─── Extract provided ───
When we talk about privilege in fashion, we are really talking about opportunity. While it might exist for all, the frequency of that opportunity is where disparity lies. The absence of diversity is evidence of that.

Fashion education has the power to set the agenda for the industry as it educates its future leaders. And that effort should go beyond job placements and mentorship for Black students. We don’t want to reinforce the validation of a chosen few that are then paraded around by the industry — that would only continue to malign worthy depictions of fashion careers inclusive of pattern making, textile development, design for disability, fiber science, and other realms of growing academic research in identity, sustainability and technology.

This fall, higher education is tasked with continuing to prepare its students for the future. That includes the future of Black talent, despite the challenges the pandemic has created. We will find ourselves six feet apart, but it will require even more effort to reach across that chasm. 

There’s still time to affect serious course correction before classes begin. It’s not enough to curate Black art for the campus, hire adjunct Black professors, and bring in Black industry guests to review work. These are temporary, fleeting and noncommittal efforts that keep systemic change finite. One thing was clear from collecting student stories: Schools must hire Black, tenure-eligible professors and administrators to affect meaningful, lasting change and build the most wholly developed curriculum. They owe it to their students.
─── Data shown ───
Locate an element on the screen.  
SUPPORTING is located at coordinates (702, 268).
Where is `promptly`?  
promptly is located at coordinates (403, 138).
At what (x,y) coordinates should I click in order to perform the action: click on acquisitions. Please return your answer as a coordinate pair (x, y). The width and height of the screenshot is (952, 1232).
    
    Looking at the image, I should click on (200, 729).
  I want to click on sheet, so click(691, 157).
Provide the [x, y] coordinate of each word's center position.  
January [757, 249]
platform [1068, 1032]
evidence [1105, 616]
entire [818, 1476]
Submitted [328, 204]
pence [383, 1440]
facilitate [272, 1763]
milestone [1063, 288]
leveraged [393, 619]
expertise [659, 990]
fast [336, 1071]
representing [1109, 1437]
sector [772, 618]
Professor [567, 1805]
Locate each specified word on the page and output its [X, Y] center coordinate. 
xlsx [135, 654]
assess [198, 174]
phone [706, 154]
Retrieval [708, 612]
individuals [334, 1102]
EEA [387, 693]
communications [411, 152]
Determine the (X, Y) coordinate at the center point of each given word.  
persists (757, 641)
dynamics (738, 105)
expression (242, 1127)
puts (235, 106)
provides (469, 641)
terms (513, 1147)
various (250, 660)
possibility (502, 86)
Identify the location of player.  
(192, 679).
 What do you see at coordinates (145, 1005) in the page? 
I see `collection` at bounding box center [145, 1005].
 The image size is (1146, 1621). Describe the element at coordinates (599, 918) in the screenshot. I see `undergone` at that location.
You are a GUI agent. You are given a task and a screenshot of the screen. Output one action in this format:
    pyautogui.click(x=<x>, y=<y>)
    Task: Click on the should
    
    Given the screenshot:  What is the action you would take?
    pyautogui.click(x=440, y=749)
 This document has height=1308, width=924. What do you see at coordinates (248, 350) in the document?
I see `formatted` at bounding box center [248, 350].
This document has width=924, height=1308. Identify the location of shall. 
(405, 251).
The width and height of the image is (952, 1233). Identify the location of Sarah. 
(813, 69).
───
▶ What to work on:
• a. In the passage on fashion education, what efforts are said to be not enough? List each one.
• b. Echo the passage on fashion education word for word, from "This fall, higher" to "across that chasm.".
The items that come after the passage on fashion education are not needed.

▶ Answers to the exercise:
• a.
- Curating Black art for the campus
- Hiring adjunct Black professors
- Bringing in Black industry guests to review work

• b.
This fall, higher education is tasked with continuing to prepare its students for the future. That includes the future of Black talent, despite the challenges the pandemic has created. We will find ourselves six feet apart, but it will require even more effort to reach across that chasm.